Ethiopian military commander (c. 1808–1900)

Garmame (Note: Garmame in various sources also spelled as Germame, Garmame Walda Hawaryat and Germame Welde Hawaryat) (b. ca. 1808/09/10 - 22 March 1900) (Note: Bairu Tafla in a 1969 article gave a different date of birth; 1810 and death; 1889. However these dates don't correspond with other sources, or events during the 1888-1892 Ethiopian Famine, which Garmame said to have been notable. Encyclopedia Aethiopica put the date of his birth on circa 1810 and the date of death on year 1899. Dictionary of African Biography put the birth date on circa 1808/1809 and is more specific on the date of death 22 March 1900) and Horse name: Abba Mala was an influential 19th century Ethiopian military commander, provincial governor and royal counsellor serving under Negus Sahle Selassie, Haile Melekot and Emperor Menelik II. He held the title of Dejazmach. Garmame is remembered for his leading role in rescuing Menelik II and other notables from captivity in July 1865, and restoring the Shewan heir back to the throne. In May 1877 he prevented a coup concocted by Bafena, and solidified the position of his Negus. After retirement from military activities, Garmame governed large tracts of fertile land south of Ankober, and is also remembered for his role in providing relief to the people during the disastrous 1890's famine'.

== Ancestry ==
Garmame was born in Tegulet

Sources are contradictory about the identity of his parents. One version by a Catholic missionary; Guglielmo Massaia, said that Garmame was a natural son of King Sahle Selassie of Shewa. According to this version, Garmame would have been the first son of Sahle Selassie, and not Haile Melekot (presumably his much younger half brother).

A second version by Garmame's chronicler; Qenazmach Hayle, said Garmame was the illegitimate son of Wossen Seged, making him a younger brother of Sahle Selassie. Garmame was born during Wossen Seged's reign.

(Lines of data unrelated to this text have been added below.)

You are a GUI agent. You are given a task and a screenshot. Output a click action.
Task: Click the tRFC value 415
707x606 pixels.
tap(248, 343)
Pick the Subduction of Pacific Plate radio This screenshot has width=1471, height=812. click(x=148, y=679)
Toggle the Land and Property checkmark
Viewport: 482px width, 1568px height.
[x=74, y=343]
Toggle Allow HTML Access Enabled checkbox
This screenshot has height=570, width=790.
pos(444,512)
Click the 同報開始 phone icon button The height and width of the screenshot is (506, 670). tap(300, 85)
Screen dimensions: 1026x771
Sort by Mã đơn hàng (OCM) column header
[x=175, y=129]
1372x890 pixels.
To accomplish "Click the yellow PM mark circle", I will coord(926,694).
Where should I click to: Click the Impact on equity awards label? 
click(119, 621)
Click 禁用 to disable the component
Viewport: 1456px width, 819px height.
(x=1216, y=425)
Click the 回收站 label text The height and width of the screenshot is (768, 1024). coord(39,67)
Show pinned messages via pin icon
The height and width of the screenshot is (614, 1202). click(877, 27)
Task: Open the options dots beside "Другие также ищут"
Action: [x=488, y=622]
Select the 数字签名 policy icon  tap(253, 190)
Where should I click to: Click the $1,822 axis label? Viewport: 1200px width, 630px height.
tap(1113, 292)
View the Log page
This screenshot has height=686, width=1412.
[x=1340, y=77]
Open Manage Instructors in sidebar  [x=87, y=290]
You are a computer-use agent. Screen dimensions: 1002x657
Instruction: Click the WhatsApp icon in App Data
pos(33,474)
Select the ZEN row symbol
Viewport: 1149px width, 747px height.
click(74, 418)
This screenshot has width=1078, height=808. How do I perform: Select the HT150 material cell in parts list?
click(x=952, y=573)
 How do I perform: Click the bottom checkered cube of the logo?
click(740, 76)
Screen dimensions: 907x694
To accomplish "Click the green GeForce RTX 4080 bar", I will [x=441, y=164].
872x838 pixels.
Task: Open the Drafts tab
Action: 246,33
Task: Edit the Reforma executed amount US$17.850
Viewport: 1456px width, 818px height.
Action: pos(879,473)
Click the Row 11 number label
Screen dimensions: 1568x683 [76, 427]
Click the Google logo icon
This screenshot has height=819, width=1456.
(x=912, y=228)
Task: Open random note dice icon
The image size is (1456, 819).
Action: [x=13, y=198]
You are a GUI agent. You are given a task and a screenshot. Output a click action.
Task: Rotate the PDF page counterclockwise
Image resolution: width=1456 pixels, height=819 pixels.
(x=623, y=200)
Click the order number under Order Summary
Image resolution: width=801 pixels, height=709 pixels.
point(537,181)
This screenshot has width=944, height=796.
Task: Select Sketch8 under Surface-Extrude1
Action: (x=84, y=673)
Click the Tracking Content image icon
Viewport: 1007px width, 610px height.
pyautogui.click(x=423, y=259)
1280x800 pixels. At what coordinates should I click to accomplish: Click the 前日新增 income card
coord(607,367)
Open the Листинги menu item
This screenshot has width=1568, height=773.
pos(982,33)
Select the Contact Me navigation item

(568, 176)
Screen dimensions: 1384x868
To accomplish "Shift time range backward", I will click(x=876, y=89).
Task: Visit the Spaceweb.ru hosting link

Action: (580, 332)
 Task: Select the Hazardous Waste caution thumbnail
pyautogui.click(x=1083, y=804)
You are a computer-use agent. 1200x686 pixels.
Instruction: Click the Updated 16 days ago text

A third version is that he was the son of Walda Hawaryat (Note: Also spelled Welde Hawaryat), and Betesanabatan of Tegulet. Walda Hawaryat descended from the Shewan nobility and his genealogy claimed to trace back to the Solomonic Emperor Eskender. Whatever version is the correct one, Garmame was very closely associated with the Shewan ruling family since at least the 1840s.

== Life ==
=== Galla rebellion 1847 ===
Garmame's first (military) role of significance occurred in the aftermath of King Sahle Selassie's death. He is said to have been in service of Haile Melekot when King Sahle Selassie was still alive. On the death of the latter, the Oromos of Shewa rose in open revolt. He advised the new king, Haile Melekot, not to lead the military expedition himself, and took the task upon him to put down the rebellion. Garmame skillfully divided the Oromo chiefs, and days later led a victorious military campaign as far as Nazret. Thus, Garmame along with the two princes Darge Sahle Selassie and Sayfu Sahle Selassie played a major role in stabilizing Haile Melekot's new administration.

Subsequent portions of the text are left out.